What Inspectors Found
The water violation was not the only finding that put customers directly at risk. Inspectors also documented toxic chemicals improperly stored or labeled near food, a condition that can cause acute poisoning through direct contamination or mislabeled containers used by staff who don't recognize the hazard.
No allergen awareness was demonstrated by staff, inspectors noted. Food allergies affect 32 million Americans and send 30,000 people to emergency rooms each year. A kitchen that cannot identify allergens in its dishes has no reliable way to protect a customer with a life-threatening sensitivity.
Inspectors also cited the restaurant for failing to post a consumer advisory for raw or undercooked foods, for not following required procedures for specialized cooking processes, and for having no person in charge present or performing supervisory duties. The three intermediate violations covered single-use items being reused, inadequate ventilation and lighting, and improper waste disposal.
What These Violations Mean
The absence of an approved potable water supply is not a paperwork problem. Water used for handwashing, food prep, ice, and cleaning must come from a source verified as safe. When that verification is missing, there is no way to rule out bacterial or parasitic contamination in anything that touched water inside that kitchen during service.
The allergen and consumer advisory violations compound each other. A restaurant that cannot demonstrate allergen awareness among its staff and does not post advisories for undercooked items is operating without two of the most basic protections for its most vulnerable customers, including pregnant women, the elderly, people with immune conditions, and anyone with a documented food allergy.
The person-in-charge violation ties the rest together. CDC data shows that food establishments without active managerial control accumulate critical violations at three times the rate of supervised kitchens. On June 11, inspectors found no one at the Daytona Beach Hooters performing that oversight function. The chemical storage violation, the allergen failure, the water supply gap — all of them are more likely in a kitchen running without a responsible manager on the floor.
Improperly reused single-use items, including gloves, cups, and utensils designed for one use, create direct cross-contamination paths between raw and ready-to-eat food. Improper waste disposal, the third intermediate violation, draws pests. Inadequate ventilation allows grease vapor and airborne contaminants to accumulate over food prep surfaces.
The Longer Record
June 11 was not an anomaly. The day before, on June 10, inspectors had already visited the same location and found eight high-severity violations and four intermediate ones, a single-day total that exceeded the June 11 count. That back-to-back inspection sequence, two consecutive days with combined totals of 14 high-severity violations, reflects a pattern that goes back years in the facility's records.

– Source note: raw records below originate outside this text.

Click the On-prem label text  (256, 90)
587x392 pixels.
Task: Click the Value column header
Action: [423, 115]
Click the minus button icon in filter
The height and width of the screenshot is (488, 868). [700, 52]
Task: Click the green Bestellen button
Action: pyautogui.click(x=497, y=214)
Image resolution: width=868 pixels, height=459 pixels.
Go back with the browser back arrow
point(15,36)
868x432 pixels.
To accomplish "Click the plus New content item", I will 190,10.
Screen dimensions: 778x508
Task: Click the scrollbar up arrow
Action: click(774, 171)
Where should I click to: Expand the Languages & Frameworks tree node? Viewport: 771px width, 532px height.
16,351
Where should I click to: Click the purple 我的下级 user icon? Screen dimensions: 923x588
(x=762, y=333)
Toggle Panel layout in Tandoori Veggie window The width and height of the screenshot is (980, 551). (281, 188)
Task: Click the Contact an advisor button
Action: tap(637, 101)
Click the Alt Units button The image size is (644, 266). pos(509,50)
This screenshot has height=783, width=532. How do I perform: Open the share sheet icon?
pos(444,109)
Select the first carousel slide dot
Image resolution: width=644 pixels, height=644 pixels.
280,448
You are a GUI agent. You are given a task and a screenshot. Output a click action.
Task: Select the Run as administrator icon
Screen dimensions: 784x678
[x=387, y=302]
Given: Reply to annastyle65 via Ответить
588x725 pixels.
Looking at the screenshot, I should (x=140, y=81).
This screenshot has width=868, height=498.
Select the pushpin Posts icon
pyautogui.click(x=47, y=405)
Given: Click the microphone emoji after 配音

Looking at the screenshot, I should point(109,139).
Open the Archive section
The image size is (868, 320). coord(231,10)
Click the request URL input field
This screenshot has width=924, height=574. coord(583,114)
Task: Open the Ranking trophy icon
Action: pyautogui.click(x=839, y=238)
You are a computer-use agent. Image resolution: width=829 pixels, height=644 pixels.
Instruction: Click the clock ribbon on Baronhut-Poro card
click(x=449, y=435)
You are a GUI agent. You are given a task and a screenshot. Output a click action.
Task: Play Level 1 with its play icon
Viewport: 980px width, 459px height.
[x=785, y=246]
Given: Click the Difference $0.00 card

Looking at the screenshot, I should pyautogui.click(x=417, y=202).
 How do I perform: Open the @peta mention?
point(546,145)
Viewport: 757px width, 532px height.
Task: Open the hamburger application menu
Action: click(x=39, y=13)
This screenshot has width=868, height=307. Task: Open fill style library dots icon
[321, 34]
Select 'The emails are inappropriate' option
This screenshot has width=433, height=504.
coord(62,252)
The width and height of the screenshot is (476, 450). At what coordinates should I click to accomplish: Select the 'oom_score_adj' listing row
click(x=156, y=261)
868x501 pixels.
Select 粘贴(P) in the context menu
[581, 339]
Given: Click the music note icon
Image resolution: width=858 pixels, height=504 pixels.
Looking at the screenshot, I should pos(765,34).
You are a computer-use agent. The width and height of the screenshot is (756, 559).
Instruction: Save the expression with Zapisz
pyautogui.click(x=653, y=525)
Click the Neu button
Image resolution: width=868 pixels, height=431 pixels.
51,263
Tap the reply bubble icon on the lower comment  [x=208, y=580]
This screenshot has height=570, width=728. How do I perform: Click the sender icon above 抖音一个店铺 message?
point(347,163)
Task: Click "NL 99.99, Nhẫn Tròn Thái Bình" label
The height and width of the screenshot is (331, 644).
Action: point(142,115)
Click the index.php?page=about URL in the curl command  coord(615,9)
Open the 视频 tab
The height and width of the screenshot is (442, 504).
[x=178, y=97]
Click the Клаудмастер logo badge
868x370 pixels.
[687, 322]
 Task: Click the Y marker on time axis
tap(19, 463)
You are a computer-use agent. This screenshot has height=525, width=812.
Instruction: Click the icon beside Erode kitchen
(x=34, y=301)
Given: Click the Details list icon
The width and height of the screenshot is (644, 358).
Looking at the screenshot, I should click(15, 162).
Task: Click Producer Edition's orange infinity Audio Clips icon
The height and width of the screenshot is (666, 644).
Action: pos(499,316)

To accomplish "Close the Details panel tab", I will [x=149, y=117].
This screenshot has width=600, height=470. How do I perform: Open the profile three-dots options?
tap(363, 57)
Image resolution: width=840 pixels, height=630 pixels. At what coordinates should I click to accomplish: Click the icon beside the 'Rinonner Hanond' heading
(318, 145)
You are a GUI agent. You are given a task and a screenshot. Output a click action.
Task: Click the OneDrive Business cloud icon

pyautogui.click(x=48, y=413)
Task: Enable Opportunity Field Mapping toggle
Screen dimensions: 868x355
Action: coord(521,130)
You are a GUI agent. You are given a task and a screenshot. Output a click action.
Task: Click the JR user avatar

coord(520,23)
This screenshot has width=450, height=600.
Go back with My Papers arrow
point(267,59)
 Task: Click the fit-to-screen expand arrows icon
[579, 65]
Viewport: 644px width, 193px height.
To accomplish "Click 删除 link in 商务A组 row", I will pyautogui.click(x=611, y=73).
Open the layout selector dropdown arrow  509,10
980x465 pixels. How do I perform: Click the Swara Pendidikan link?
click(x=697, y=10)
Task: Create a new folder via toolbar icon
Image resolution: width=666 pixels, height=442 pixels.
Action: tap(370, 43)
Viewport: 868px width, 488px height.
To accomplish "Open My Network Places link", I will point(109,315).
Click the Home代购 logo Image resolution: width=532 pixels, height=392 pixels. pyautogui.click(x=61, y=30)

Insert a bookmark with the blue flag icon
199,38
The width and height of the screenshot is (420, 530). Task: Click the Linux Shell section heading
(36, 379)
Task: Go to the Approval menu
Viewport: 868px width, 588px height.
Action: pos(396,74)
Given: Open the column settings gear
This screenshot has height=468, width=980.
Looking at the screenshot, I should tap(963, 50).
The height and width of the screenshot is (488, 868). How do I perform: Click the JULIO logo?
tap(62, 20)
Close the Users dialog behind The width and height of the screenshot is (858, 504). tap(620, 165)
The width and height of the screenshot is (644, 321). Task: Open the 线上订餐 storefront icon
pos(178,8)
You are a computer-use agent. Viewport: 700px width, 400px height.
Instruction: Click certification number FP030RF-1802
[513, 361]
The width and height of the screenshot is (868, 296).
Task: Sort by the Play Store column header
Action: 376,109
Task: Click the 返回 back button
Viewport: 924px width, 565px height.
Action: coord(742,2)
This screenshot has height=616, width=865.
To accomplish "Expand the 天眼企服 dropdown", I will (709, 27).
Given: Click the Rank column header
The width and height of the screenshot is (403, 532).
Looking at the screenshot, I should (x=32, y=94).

The Daytona Beach Hooters has 35 inspections on record and 255 total violations across that history. In November 2024, inspectors returned on consecutive days, November 4 and November 5, finding six high-severity violations on the first visit and four more on the second. In August 2024, the same pattern repeated: five high-severity violations on August 13, followed by a follow-up on August 15.
The facility has never been emergency-closed in its recorded inspection history. That is a fact the record holds alongside 255 total violations and a string of inspections showing high-severity citations in nearly every visit dating back through 2024 and 2025.
Still Open
The June 11 inspection ended without a closure order. Customers who walked into the International Speedway Boulevard location that day, or in the days that followed, did so while the facility's record showed an unresolved potable water citation, improperly stored toxic chemicals, and a kitchen that inspectors said had no responsible person actively in charge.
The restaurant has been inspected 35 times. It has never been shut down.